3. Conservatives are winning the branding war
The buzzwords matter, says Melissa McEwan at Shakesville. With their amazing knack for "demonizing language," conservative strategists have "turned 'pro-choice' toxic in much the same way they did 'liberal.'" Abortion-rights supporters have a lot of work to do. Actually, this shift is mostly about semantics, says Steve Benen at The Maddow Blog. When you look past the headline numbers, our views on the legality of abortion are pretty much unchanged: 25 percent say it should always be legal, 20 percent say it should never be legal, and 52 percent say it should be legal sometimes. Those "fundamental views matter more than vague buzzwords."  

4. Americans don't think abortion rights are imperiled
In May 2009, the "pro-life" high point, "pro-choice Barack Obama" had just taken office, says Steve M. at No More Mister Nice Blog; in May 2011, when "pro-choice" was back on top, "the overwhelmingly anti-abortion GOP class of 2010" had started rolling back reproductive rights at the state level. The majority of Americans are somewhere in the middle on abortion, and their self-labeling shifts with the political tides. Lesson: People support abortion rights when those rights are threatened. So "what's going on now?" According to polls, "Americans think Obama will be president for four more years, therefore abortion rights aren't threatened." 
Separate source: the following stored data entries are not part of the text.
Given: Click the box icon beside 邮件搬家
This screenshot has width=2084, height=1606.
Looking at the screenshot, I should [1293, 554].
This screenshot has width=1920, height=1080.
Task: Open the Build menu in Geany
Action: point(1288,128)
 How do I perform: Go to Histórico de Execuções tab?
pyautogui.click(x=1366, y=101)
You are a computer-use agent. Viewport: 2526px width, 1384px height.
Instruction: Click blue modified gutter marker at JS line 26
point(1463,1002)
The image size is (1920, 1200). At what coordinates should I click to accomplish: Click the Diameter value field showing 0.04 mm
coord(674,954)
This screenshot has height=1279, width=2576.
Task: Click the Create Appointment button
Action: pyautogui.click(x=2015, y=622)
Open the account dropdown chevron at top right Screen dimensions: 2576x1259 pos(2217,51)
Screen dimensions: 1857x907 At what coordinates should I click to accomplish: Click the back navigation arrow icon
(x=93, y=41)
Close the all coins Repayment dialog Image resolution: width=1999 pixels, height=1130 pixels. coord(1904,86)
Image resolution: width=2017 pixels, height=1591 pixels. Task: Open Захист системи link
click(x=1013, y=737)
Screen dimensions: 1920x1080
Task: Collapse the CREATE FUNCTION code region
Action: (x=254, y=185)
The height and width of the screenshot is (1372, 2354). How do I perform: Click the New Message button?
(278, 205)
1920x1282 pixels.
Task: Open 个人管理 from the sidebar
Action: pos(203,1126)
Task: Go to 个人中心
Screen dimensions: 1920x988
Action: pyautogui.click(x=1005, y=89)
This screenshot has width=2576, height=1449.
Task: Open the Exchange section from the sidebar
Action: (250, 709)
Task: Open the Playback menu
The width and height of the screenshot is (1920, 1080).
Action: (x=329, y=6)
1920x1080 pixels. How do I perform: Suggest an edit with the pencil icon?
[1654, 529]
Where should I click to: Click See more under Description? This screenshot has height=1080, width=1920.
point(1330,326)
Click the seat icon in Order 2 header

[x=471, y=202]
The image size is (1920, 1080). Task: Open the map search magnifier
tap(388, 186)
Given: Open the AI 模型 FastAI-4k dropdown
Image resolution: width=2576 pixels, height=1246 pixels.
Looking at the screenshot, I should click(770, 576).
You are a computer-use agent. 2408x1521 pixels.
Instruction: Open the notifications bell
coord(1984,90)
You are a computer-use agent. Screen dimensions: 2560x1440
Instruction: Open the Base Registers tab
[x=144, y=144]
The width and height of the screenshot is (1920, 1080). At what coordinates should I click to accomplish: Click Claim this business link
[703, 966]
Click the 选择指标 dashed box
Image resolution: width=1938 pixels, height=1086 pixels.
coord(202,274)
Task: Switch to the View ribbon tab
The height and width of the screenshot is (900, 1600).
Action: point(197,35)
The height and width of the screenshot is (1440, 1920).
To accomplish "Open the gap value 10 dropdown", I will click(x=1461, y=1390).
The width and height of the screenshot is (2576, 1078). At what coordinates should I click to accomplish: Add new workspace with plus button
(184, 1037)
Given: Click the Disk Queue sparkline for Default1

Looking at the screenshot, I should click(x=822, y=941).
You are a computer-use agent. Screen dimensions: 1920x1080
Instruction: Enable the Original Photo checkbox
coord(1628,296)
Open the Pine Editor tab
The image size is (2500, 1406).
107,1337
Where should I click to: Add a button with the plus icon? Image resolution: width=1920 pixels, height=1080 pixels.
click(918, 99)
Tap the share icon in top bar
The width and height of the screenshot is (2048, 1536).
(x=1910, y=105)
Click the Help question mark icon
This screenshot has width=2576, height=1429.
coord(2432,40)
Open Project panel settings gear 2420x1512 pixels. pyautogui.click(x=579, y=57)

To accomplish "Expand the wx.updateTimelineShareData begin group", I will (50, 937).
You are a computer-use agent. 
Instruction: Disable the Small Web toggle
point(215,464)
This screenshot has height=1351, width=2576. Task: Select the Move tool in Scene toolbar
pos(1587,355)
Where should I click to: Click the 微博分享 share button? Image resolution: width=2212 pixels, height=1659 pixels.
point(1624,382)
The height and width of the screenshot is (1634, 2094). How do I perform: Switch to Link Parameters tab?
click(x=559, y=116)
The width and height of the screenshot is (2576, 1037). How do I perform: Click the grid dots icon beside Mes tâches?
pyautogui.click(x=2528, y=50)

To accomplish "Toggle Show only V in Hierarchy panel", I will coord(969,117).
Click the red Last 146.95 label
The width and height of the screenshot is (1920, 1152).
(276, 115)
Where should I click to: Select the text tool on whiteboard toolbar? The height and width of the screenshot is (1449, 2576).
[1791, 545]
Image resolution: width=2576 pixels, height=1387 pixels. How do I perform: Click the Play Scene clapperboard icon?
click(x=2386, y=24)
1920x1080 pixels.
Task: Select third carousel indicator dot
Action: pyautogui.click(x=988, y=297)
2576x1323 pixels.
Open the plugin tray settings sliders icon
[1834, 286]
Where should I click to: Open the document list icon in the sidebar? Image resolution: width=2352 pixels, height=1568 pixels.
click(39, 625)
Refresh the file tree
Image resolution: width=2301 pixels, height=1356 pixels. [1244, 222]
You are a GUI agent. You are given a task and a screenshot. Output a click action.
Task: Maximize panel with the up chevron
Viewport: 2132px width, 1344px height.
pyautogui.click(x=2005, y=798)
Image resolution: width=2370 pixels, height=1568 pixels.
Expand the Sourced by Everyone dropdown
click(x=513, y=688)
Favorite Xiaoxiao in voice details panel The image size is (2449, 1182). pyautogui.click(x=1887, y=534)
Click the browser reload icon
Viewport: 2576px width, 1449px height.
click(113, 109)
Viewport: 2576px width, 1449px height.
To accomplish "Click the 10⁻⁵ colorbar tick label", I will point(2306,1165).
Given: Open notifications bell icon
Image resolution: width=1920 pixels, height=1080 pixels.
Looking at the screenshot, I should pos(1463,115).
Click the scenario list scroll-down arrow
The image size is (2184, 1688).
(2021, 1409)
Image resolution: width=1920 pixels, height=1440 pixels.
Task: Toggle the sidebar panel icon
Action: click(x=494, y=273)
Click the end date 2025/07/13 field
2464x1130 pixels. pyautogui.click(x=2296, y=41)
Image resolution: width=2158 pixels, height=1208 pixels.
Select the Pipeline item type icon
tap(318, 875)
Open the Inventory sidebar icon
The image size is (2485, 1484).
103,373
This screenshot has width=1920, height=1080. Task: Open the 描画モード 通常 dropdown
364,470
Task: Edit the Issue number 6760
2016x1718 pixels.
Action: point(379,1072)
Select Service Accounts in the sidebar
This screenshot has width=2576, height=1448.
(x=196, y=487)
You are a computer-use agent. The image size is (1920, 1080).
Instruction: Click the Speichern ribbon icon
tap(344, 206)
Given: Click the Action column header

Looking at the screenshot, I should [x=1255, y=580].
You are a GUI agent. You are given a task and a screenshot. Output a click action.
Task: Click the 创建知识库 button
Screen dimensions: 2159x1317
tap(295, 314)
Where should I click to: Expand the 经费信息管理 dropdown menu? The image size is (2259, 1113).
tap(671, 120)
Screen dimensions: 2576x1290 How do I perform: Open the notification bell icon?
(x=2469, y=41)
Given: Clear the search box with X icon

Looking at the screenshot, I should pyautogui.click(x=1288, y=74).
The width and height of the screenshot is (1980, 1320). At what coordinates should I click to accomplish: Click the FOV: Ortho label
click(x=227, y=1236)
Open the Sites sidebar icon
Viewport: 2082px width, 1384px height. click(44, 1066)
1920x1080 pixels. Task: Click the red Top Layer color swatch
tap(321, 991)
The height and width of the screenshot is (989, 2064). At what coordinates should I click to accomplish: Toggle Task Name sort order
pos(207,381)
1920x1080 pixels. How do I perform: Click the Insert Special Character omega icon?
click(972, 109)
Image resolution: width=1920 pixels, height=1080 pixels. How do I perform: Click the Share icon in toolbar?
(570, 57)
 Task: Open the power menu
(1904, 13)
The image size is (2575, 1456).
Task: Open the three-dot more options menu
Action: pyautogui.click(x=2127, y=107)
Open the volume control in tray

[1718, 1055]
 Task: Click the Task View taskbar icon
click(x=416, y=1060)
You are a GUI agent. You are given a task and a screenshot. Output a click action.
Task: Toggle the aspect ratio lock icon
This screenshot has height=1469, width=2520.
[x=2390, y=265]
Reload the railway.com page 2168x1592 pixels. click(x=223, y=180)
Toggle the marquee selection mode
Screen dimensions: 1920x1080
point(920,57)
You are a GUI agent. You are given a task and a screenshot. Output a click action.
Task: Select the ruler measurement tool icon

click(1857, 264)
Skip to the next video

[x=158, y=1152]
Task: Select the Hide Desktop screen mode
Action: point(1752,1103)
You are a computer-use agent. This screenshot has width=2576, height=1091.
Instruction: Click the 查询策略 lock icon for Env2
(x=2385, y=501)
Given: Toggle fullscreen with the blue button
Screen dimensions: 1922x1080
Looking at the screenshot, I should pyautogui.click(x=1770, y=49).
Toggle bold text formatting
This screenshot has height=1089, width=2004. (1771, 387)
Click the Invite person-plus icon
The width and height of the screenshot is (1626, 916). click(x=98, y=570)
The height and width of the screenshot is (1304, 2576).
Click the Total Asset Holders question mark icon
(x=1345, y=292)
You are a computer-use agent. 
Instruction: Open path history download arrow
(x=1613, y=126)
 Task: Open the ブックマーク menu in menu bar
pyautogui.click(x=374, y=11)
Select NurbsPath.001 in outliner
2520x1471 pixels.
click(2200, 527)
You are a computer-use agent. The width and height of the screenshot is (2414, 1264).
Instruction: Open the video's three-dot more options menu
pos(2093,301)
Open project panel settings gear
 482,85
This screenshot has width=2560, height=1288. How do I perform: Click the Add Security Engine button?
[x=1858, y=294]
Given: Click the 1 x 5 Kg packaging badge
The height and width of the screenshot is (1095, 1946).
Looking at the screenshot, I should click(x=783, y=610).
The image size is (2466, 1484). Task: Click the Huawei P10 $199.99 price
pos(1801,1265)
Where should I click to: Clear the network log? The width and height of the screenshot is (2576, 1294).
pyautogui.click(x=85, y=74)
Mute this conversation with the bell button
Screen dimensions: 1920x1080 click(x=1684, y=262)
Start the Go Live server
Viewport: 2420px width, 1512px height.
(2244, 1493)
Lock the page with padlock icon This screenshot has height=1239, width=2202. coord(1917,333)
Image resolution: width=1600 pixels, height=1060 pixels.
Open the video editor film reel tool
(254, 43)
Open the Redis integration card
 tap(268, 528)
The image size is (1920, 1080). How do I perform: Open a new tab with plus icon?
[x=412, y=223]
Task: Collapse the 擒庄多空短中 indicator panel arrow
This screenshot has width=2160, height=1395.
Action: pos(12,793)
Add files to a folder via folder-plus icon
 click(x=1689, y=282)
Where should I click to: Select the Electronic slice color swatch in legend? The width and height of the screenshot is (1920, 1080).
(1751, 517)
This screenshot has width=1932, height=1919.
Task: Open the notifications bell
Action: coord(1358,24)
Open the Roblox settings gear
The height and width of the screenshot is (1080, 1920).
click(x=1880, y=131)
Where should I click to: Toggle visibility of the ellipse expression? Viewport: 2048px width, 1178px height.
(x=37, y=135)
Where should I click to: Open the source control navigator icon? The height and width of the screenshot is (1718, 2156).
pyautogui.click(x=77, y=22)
5. It's a generational thing
There has been a slight shift "toward a more pro-life position in the last decade or so," including in "the younger generation," says Andrew Sullivan at The Daily Beast. People are becoming more attuned to the moral questions involved in abortion, while staying firm on the legal issues. For example, "I don't want to criminalize abortion in the first trimester, but if I had to describe myself, I'd probably say 'pro-life.'" Yes, there's "an increasingly expansive view of what pro-life means," especially among younger members of the pro-abortion-rights side, says Sarah Kliff at The Washington Post. "Pro-choice" dates back to the 1970s, and "a label developed 40 years ago might not speak to abortion-rights supporters in a way it did for previous generations."